If it doesn’t kill you, it’ll make you stronger. One day during recess a crowd gathered around a straw haired scrawny girl who was putting on a show and tell: she was showing her false teeth, both uppers and lowers, around to oohs and aahs. She was eleven, possibly twelve, and her father had pounded the living crap out of her without any consequences on his part. Somehow she survived and earned the trophy rights to show her false teeth to the world. On the same day a boy held a switch blade to my cast encased neck and when he discovered his error he let me pass into the school before I became too chilled to warm up, as the cast was a great insulator, it tended to take on and keep the outdoor temperature.
After seeing the girl’s false teeth the switch blade didn’t even faze me. We were all freaks, me and the show and tell girl, and the bald boys and girls that came back to school after the nurse found head lice. Not even the pregnant junior high girls were a big deal leaning into the chain link fence as they waited out physical education class, bellies straining their red gym outfits. There were sections of Lewiston that were pretty rough and I think that our little 6th grade group of suburban kids got a lot more education than our parents had planned on – on the bus ride to and from Frye Elementary and the walks to Luigi’s for pizza lunches (our school lacked a kitchen so we were marched to the junior high or sent “home” for lunch, the teachers didn’t care which line you stood in) and bomb raids in the basement of Ste.
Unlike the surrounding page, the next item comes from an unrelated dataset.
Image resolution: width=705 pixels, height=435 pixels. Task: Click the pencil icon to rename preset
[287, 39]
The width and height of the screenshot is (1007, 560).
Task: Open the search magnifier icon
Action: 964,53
Peter and Paul Church. It wasn’t just rock and roll that entertained us, most of our little group was beginning to enter puberty which upset the social pecking order and made it harder on us freaks; empathy was hard to come by in 1965.
Which brings me back to my head bump, I got it from hitting my head on the cellar wall, not once but twice because it felt good. I was tricycling around and around the furnace, faster and faster when I veered off toward the wall, hitting the trike’s tire against the wall. The impact sent me flying head first into the concrete wall at a high rate of speed. Laws of Physics say that when we push we are equally pushed back, well, I don’t know about that but I saw lights and stars that felt kind of nice, so I got up and did it again! It took years for the calcium to build up to the size it is now, about a quarter-inch or so – I call it my unicorn bump – and it’s funny but whichever of my students asks me about my bump, and they do so without any qualms, always understands my reason for running into the wall the second time.
The absolute funniest thing about this whole story is that during a recent visit home (Easter, Thanksgiving, etc.) to my folk’s house, while wiping the dishes one evening, my mother turned to me, sighted on my bump and asked me how I got it! My bump has been a noticeable part of me for approximately 45 years or so, you would think Mom would have asked me about it sooner, it’s not like she had more than three children to keep track of. As she touched it she said, “You might want to get that looked at, it might be cancer.”